氷河期以降の過去1.2万年をベースとして考えたとしても、1/60(1.7%以下)にすぎない。エジプトの農耕には少なくとも1万年の歴史があり、これにまつわる農民はもちろんその頃から、その道具を作る職人たちもその頃からの仕事だ。NYのメトロポリタン美術館に13000年前の布が展示されているところをみると、大量栽培に必須となる灌漑などに関わる農耕エンジニアは10000年は歴史があるだろう。エジプトの都市が生み出したピラミッドは紀元前2630年頃の古王朝時代第3王朝から建造が始まったと推定されることに基づけば、農耕以外の土木に関するエンジニアも5000年レベルの歴史がある仕事と考えられる*9。様々な職人が4000年前にはいたことは、エジプト、ヒッタイト、古代Chinaの遺跡から明らかだ。

つまり義務教育における学校制度や学校の先生は時代の要請によってわずか150年ほど前に唐突に生み出された仕事であり、時代の要請を踏まえて見直すことは当然だということだ。

これを僕はこの学芸大でのシンポジウムの比較的冒頭でお話したのだが、そのあと、堀田先生が率直におっしゃったコメントが実に印象的だった。「我々教育関係者の議論で、時代局面について議論が行われることはまずない。時代がどう変わろうと大切なものがある、という議論がほとんどだ」ということだった。

僕はこの冒頭の話を皮切りに、時代局面についての僕なりのperspectiveをいろいろに述べた。それを踏まえ堀田先生は「学校教育の歴史は高々150年程度に過ぎない。

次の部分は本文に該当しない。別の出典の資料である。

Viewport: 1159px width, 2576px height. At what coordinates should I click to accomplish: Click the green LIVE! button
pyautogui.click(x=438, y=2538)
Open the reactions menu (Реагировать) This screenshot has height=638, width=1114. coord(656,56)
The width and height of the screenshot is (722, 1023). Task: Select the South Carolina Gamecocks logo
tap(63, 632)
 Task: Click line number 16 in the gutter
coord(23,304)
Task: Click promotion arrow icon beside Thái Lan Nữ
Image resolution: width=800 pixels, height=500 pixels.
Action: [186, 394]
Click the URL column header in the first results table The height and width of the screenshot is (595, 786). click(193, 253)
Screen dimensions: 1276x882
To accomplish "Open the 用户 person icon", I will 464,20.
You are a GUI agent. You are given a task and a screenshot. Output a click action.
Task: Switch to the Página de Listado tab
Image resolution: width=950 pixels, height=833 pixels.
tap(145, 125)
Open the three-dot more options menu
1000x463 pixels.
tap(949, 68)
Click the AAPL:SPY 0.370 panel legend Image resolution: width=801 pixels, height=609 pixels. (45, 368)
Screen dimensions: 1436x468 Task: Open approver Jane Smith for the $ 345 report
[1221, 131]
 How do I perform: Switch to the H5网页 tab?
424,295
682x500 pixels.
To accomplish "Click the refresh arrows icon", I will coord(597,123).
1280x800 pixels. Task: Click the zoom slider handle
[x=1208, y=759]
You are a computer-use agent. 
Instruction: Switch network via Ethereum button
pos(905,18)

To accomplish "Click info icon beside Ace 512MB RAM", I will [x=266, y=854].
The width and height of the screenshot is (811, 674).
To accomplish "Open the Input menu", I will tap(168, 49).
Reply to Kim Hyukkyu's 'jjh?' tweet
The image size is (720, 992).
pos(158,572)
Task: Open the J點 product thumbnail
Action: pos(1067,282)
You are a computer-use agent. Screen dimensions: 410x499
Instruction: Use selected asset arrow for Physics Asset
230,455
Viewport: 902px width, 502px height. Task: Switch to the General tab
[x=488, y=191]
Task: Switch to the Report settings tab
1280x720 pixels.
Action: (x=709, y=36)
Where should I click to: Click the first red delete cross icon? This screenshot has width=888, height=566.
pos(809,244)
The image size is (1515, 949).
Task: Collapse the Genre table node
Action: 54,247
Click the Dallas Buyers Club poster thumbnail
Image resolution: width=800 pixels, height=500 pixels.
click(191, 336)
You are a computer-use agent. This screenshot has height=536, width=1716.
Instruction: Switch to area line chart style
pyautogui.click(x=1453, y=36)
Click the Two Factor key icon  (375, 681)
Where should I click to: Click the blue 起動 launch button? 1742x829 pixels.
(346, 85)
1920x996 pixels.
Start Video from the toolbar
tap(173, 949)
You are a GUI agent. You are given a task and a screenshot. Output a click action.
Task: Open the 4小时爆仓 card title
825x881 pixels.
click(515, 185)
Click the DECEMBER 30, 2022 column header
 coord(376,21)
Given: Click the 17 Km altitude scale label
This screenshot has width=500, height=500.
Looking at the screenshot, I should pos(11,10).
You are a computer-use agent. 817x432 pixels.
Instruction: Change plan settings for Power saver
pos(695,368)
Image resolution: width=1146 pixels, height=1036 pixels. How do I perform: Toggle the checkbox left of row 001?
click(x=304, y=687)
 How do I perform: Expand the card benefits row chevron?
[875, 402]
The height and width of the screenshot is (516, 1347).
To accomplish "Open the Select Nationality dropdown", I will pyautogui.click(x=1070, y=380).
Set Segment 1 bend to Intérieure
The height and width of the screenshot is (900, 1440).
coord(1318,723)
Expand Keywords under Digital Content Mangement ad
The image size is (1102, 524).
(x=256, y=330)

学校というものの再定義が必要ではないか」とおっしゃられたのだがまさに大賛成だ。

時代局面として述べたのは、AI×データが突きつけている話だけでなく、最近本ブログでも書いた人類の二つの大きなチャレンジ、すなわち、地球との共存と、人口調整局面のしのぎ方とそれらの意味合いだった。

kaz-ataka.hatenablog.com

みなさんはどう考えられるだろうか?



ps. 参考までに、3月の文科省での投げ込みから一枚共有しておければと思う。

*1:小金井市

*2:1717年9月28日にはプロイセン王国で最初の全王国的規模の就学義務令とみらるべき「一般勅令」 (Generaledikt, oder Der ErlaB von 28 September 1717, Verordnung daB die Ertern ihre Kinder zur Schule und die Predigr die Cathechisationes halten sollen)が各領域の地方政府(Regierung)に対して発せられている。」 石井正司著『プロイセン絶対主義形成期の民家教育』より引用

*3:ちょうど150年前

*4:同じような価値観を持つ連盟のトップの意味。champion

*5:僕が仲間で進めてきている「風の谷を創る」プロジェクトの検討結果より。現在執筆中の本で分析結果を掲載予定

*6:焚書(ふんしょ)とは学問や思想を権力によって弾圧するための手段として、書物を焼き捨てること。通常は、支配者や政府などによる組織的で大規模なものを指す。